**What to produce:**
Your answer must be an exact copy of all the entries.

**Dataset records:**

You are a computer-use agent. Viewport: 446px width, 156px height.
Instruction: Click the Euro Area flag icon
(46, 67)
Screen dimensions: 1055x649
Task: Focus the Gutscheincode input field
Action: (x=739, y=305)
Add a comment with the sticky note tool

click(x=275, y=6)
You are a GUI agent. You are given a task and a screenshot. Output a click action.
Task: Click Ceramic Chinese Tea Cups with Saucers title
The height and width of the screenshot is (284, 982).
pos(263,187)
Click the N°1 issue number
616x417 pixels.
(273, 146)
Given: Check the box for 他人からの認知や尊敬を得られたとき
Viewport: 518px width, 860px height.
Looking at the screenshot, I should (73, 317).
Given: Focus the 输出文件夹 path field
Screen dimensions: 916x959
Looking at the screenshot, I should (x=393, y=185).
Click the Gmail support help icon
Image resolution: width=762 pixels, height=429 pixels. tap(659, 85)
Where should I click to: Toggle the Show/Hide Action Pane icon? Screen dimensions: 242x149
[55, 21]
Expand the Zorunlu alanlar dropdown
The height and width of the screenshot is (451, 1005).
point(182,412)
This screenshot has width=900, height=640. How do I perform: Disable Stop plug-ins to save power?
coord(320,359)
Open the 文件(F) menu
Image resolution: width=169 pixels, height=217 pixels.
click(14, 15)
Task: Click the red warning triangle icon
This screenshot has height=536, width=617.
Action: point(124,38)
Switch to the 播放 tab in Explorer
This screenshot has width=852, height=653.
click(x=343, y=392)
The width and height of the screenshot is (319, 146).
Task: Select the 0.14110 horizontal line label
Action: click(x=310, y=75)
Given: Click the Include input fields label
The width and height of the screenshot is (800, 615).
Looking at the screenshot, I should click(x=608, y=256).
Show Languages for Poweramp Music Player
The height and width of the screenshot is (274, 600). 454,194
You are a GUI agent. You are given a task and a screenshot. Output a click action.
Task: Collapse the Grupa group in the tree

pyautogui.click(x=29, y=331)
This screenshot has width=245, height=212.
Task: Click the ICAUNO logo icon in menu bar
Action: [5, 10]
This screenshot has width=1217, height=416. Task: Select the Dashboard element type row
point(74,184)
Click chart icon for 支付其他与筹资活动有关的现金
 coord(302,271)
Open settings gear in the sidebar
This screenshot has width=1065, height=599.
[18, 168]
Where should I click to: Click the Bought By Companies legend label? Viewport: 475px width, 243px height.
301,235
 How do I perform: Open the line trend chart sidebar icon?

**Output for this exercise:**
You are a computer-use agent. Viewport: 446px width, 156px height.
Instruction: Click the Euro Area flag icon
(46, 67)
Screen dimensions: 1055x649
Task: Focus the Gutscheincode input field
Action: (x=739, y=305)
Add a comment with the sticky note tool

click(x=275, y=6)
You are a GUI agent. You are given a task and a screenshot. Output a click action.
Task: Click Ceramic Chinese Tea Cups with Saucers title
The height and width of the screenshot is (284, 982).
pos(263,187)
Click the N°1 issue number
616x417 pixels.
(273, 146)
Given: Check the box for 他人からの認知や尊敬を得られたとき
Viewport: 518px width, 860px height.
Looking at the screenshot, I should (73, 317).
Given: Focus the 输出文件夹 path field
Screen dimensions: 916x959
Looking at the screenshot, I should (x=393, y=185).
Click the Gmail support help icon
Image resolution: width=762 pixels, height=429 pixels. tap(659, 85)
Where should I click to: Toggle the Show/Hide Action Pane icon? Screen dimensions: 242x149
[55, 21]
Expand the Zorunlu alanlar dropdown
The height and width of the screenshot is (451, 1005).
point(182,412)
This screenshot has width=900, height=640. How do I perform: Disable Stop plug-ins to save power?
coord(320,359)
Open the 文件(F) menu
Image resolution: width=169 pixels, height=217 pixels.
click(14, 15)
Task: Click the red warning triangle icon
This screenshot has height=536, width=617.
Action: point(124,38)
Switch to the 播放 tab in Explorer
This screenshot has width=852, height=653.
click(x=343, y=392)
The width and height of the screenshot is (319, 146).
Task: Select the 0.14110 horizontal line label
Action: click(x=310, y=75)
Given: Click the Include input fields label
The width and height of the screenshot is (800, 615).
Looking at the screenshot, I should click(x=608, y=256).
Show Languages for Poweramp Music Player
The height and width of the screenshot is (274, 600). 454,194
You are a GUI agent. You are given a task and a screenshot. Output a click action.
Task: Collapse the Grupa group in the tree

pyautogui.click(x=29, y=331)
This screenshot has width=245, height=212.
Task: Click the ICAUNO logo icon in menu bar
Action: [5, 10]
This screenshot has width=1217, height=416. Task: Select the Dashboard element type row
point(74,184)
Click chart icon for 支付其他与筹资活动有关的现金
 coord(302,271)
Open settings gear in the sidebar
This screenshot has width=1065, height=599.
[18, 168]
Where should I click to: Click the Bought By Companies legend label? Viewport: 475px width, 243px height.
301,235
 How do I perform: Open the line trend chart sidebar icon?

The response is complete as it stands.